Di Sandra Madu
«Famiglia, amore e futuro» è la risposta di Alessandro alla domanda: «Quali sono le tre parole per te più importanti?».
Alessandro, 23 anni, è un ragazzo di origini albanesi che da ormai 18 anni vive in Italia, Paese che reputa casa sua. Si trova il 20 novembre alle 13 alla questura, per ritirare la carta di soggiorno illimitata, dopo i vari rinnovi di permesso di soggiorno.
«Famiglia, amore e futuro» sembra essere il suo motto e quello dei precedenti e seguenti intervistati. Improvvisamente si è trovato un filo conduttore sia fra gli immigrati che abbiamo incontrato, sia tra loro e il resto della nostra popolazione. Si tratta del sentimento d’amore, l’amore per la famiglia, per gli amici cari e per il prossimo.
Dalle interviste è anche emerso come ridere possa essere un collante in grado di unire le persone. Alla domanda «Cosa ti piace dell’Italia?», Eli, una donna di origini colombiane, risponde: «Mio marito». Come se suo marito fosse il suo Paese o viceversa. Una risposta forse banale, ma sentimentale che in quel momento ha fatto ridere un po’ tutti. Come se ridere per lo stesso motivo potesse avvicinare le persone e renderle uguali. Singh, 25enne di origini indiane in Italia da 10 anni, afferma con una sineddoche che il suo Paese è il quartiere dove abita in Italia. Dice che ama questa nazione, la più bella che esista, se non ci fosse, tra le altre difficoltà, il problema della disinformazione in questura.

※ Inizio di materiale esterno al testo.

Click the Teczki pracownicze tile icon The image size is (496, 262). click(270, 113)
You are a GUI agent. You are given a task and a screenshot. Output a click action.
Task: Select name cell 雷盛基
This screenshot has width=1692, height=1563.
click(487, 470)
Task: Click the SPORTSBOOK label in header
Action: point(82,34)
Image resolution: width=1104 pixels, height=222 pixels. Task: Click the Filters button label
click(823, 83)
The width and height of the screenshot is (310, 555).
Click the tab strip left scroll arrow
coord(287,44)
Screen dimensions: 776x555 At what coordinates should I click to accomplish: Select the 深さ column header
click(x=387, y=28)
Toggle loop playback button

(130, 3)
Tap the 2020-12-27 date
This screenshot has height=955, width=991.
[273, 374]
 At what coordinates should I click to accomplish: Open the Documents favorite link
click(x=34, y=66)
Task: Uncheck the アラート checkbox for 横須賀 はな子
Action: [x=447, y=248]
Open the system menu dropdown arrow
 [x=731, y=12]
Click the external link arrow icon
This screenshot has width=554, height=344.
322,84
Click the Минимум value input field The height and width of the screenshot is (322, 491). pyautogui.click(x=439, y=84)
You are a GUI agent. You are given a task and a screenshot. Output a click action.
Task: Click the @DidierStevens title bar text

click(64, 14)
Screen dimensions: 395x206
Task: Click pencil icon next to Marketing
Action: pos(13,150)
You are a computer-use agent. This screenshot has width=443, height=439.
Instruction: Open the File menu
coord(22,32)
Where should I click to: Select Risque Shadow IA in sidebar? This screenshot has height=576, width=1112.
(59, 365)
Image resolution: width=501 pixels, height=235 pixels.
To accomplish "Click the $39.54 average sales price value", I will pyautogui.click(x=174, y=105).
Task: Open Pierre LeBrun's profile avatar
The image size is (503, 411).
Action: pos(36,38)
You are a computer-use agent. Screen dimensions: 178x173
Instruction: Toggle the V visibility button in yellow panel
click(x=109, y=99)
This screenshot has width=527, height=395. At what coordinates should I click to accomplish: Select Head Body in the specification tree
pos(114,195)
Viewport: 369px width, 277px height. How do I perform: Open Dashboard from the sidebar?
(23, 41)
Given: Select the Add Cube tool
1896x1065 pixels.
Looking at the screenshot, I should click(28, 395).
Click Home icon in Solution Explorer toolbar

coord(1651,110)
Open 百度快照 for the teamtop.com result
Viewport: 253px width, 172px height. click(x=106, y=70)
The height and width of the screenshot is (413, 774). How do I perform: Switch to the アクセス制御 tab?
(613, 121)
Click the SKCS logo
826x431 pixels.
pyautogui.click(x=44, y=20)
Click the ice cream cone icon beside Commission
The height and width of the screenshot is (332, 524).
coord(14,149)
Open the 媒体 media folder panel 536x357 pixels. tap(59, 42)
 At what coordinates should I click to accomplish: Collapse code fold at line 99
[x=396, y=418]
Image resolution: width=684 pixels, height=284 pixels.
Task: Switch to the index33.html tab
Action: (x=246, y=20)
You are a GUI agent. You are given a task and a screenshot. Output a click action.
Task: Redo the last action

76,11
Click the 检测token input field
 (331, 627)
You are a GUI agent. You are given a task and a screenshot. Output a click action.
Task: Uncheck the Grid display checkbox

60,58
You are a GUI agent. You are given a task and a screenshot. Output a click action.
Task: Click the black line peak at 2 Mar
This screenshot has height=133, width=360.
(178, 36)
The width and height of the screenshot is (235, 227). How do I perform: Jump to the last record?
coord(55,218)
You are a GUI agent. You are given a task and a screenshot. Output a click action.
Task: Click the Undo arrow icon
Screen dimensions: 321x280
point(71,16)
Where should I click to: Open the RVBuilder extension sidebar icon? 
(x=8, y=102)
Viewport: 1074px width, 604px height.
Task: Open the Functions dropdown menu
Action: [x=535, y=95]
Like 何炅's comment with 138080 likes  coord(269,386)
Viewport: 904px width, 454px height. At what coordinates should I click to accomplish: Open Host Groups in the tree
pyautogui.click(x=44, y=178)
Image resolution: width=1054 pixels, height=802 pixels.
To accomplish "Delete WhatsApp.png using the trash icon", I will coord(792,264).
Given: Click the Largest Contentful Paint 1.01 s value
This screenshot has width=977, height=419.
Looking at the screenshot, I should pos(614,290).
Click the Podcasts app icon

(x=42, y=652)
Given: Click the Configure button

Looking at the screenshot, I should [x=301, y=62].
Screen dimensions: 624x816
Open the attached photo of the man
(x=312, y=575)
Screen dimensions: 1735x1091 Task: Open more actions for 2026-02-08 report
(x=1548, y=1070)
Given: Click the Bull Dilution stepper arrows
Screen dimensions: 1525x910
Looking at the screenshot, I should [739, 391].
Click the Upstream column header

Spesso non si viene avvertiti in tempo dei documenti che servono per richiedere il permesso o la carta di soggiorno, pertanto gli immigrati si presentano agli uffici per poi dover tornare a casa a prendere un foglio mancante. I tempi si allungano e i documenti richiesti tardano. Oggi la questione dell’immigrazione in Italia muove giudizi contrastanti, c’è chi dice che gli immigrati si trasferiscono qui per rubare il lavoro ai cittadini di questo Paese, chi afferma che invece di lavorare, delinquono, e chi invece crede che abbracciare l’immigrazione significhi creare legami. Marcel Mauss, un antropologo francese, afferma nel suo Saggio sul dono, pubblicato nel 1925, che gli uomini hanno deciso di non massacrarsi legandosi insieme, creando alleanze, scambiandosi oggetti, condividendo culture, idee. Lo scambio è, secondo lui, una forma per aggregarsi e garantire la pace. Probabilmente oggi, piuttosto che creare legami sociali basandosi sulle similitudini fra i «condividui», si è prediletto l’individuo e i suoi tornaconti personali che permettono di accelerare il mercato.